The professional bachelor study programme Management of Tourism and Hospitality Companies and the professional master study programme Tourism Strategic Management have obtained the WTO TedQual certificate - accreditation of the United Nations World Tourism Organization (UNWTO). Turība has become the first higher education institution in the Baltic region and Scandinavian countries to receive accreditation by the UNWTO and a high evaluation by internationally recognised experts.
The school is an active member of University Network of the European Capitals of Culture (UNeECC) and has been admitted as a member in the AACSB International, the Association to Advance Collegiate Schools of Business, which unites the leading higher educational institutions of business, in EURASHE - European Association of Institutions of Higher Education and ELFA, European Law Faculties Association. In addition, Turība University offers students an opportunity to study in more than 120 partner universities as part of ERASMUS + study mobility program.

==Notable alumni==
Notable alumni include:
- Ilona Marhele, women's marathon runner, participant of the 2016 Summer Olympics;
- Ilona Jurševska former Minister of Welfare of Latvia, Member of the Saeima.

===Honorary fellows===
Since 2015, the university has awarded honorary degrees (honoris causa) to notable individuals as part of their Annual Award “Freedom. Susceptibility. Competence.” ceremony.
The title of honorary confirms Turība University's recognition to person's merits which are for society and university's benefits, and it does not give any material or financial benefits. The title of honorary (honoris causa) is granted for life. The title of honorary can be withdrawn due to very serious reasons by a decision of the Constituent Assembly of Turība University.

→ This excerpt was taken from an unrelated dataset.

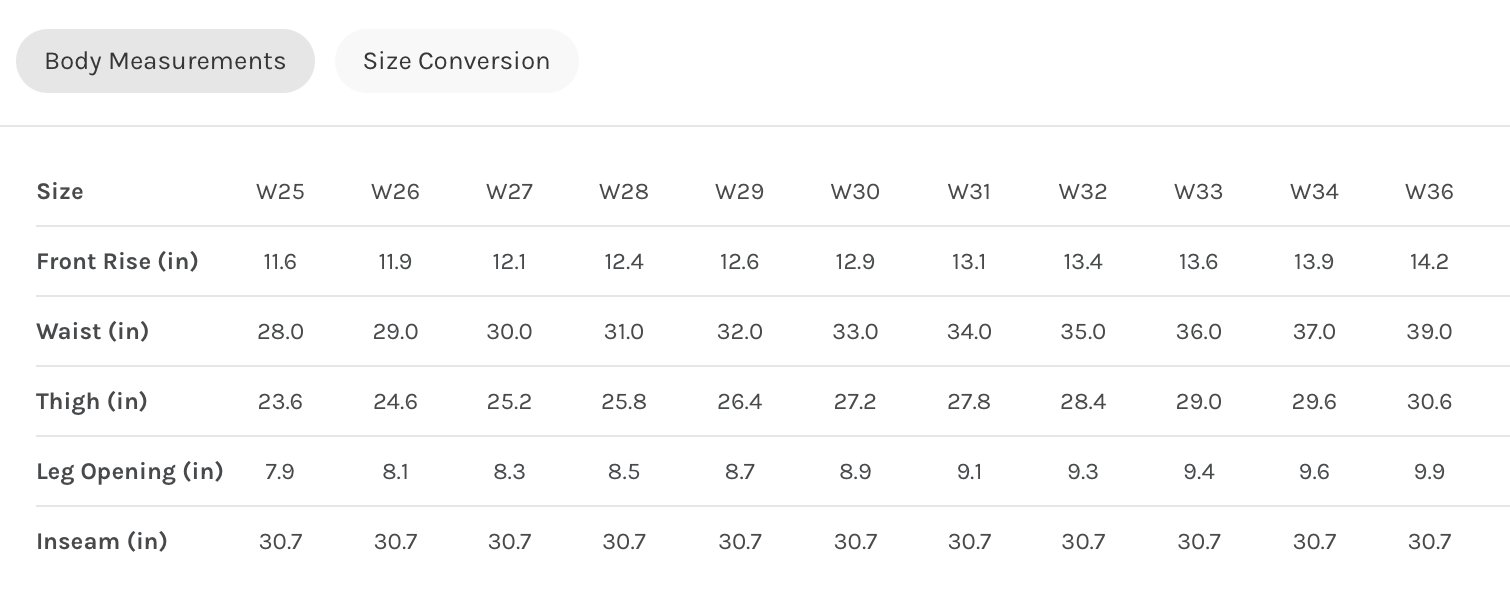Click the W28 size column header
This screenshot has width=1510, height=606.
[x=624, y=191]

Doctor honoris causa, Dr.h.c: Vaira Vīķe-Freiberga (Sixth President of Latvia and the first female President of Latvia. Currently serves as the president of Club of Madrid, the world's largest forum of former Heads of State and Government), the Latvian academician, physics chemist, science historian Jānis Stradiņš.

Professor honoris causa, Prof.h.c: Guntis Zemītis (Professor of Turība University), Aivars Endziņš, chairman of the Commission of development of legal environment of President, the member of Council of Europe Commission for Democracy through Law, Venice Commission, and the professor of Turība University.

Notable alumnus/alumna honoris causa like: Ināra Pētersone (former director general of Latvian Revenues and Customs Authority), Mārcis Liors Skadmanis founder of World NGO Day - 27 February, for NGOs worldwide, Edgars Štelmahers (Chairman of SIA „New Rosme”), Guna Paidere, the main state notary of the Register of Enterprises of Latvia.